This research addresses the need to understand the principal mechanisms in which microbes alter radionuclide-organic complexes, and the resultant impacts on radionuclide solubility and stability under anaerobic conditions. This work will (i) elucidate the mechanisms of biotransformation and fate of uranium complexed with organic and inorganic ligands under anaerobic conditions, (ii) identify the factors, which regulate the bioreduction of complexed uranium (U) leading to decomplexation and precipitation of reduced uranium, (iii) determine the interactions (complexation and immobilization) of phosphate, polyphosphates (PolyP) and calcium with U (VI) and U (IV), and, (iv) enhance the reductive precipitation and stabilization of soluble uranium organic and inorganic complexes under anaerobic conditions in the subsurface. This is a multidisciplinary collaborative research involving Brookhaven National Laboratory (BNL), Colorado School of Mines (CSM), and the State University of New York - Stony Brook (SUNY SB). In this study, the biotransformation of soluble U-organic and inorganic complexes by iron-, fermentative-, and sulfate-reducing bacteria, and mixed cultures of bacteria isolated from Natural and Accelerated Bioremediation Research (NABIR)-Field Research Center (FRC) will be examined. In addition, the influence of soluble and particulate organic matter, inorganic phosphate, calcium, zero-valent iron, pH, and ionic strength on the rate and extent of biotransformation and the stabilization of reduced U will be investigated. Speciation and characterization of soluble U complexes and precipitates will be accomplished using advanced spectroscopic techniques available at BNL, SUNY SB, and Environmental and Molecular Sciences Laboratory (EMSL). Spectroscopic data will be used to constrain postulated chemical species in chemical speciation models. Basic information obtained from this study can be used for in situ stabilization of radionuclides by enhancing the biotransformation of organic/inorganic radionuclide complexes in subsurface environments by anaerobic microorganisms and formation of stable actinide complexes.

THE MICROBIAL STABILIZATION OF PLUTONIUM IN THE SUBSURFACE ENVIRONMENT

A. J. Francis

Plutonium (Pu) contamination is widespread in the surface soils and subsurface sediments throughout the Department of Energy (DOE) complex.
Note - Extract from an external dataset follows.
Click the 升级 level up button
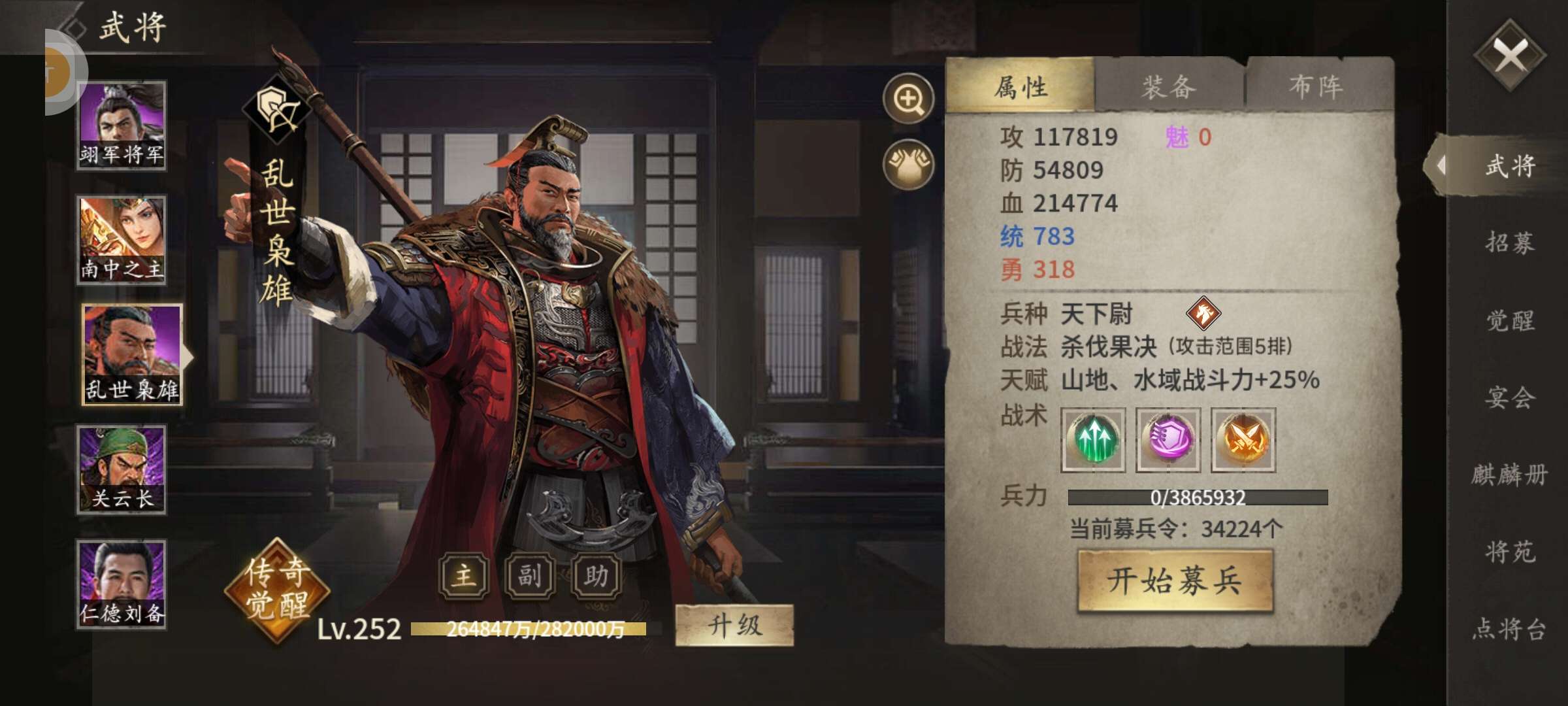Screen dimensions: 1568x706 (734, 626)
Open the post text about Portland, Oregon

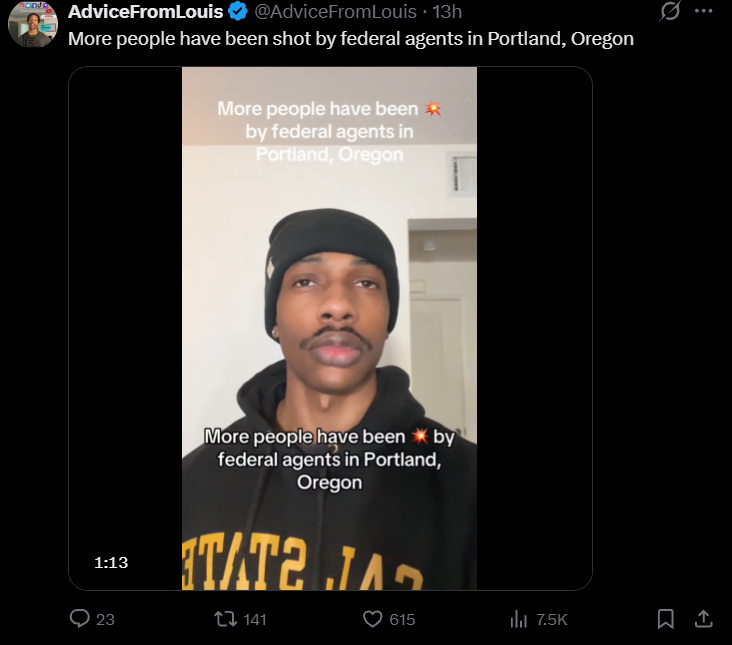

Pu is generally considered to be relatively immobile; however, transport of Pu, albeit at very low concentrations, has been observed at many DOE sites. While several processes responsible for mobilizing and transporting Pu have been hypothesized, the stabilization by microorganisms of the various chemical forms of Pu present in the contaminated environment over the long-term have not been fully evaluated. Understanding the processes that enhance Pu immobility (i.e., stabilization) is crucial for the long-term stewardship of DOE sites with environmental Pu contamination. The overall objective of this research is to elucidate the fundamental mechanisms of stabilization of soluble (organic- and inorganic-Pu complexes) and colloidal forms of Pu by naturally-occurring microbial communities. Results of this basic research should lead to (i) a better understanding of environmental conditions likely to foster retardation of Pu mobility and transport, and, (ii) strategies for engineering the long-term immobilization of Pu in soils and sediments. At most Pu-contaminated sites, removal of contaminated media is financially prohibitive; the development of methods for the in situ immobilization of Pu is crucial for the long-term stewardship of the Pu contaminated sites.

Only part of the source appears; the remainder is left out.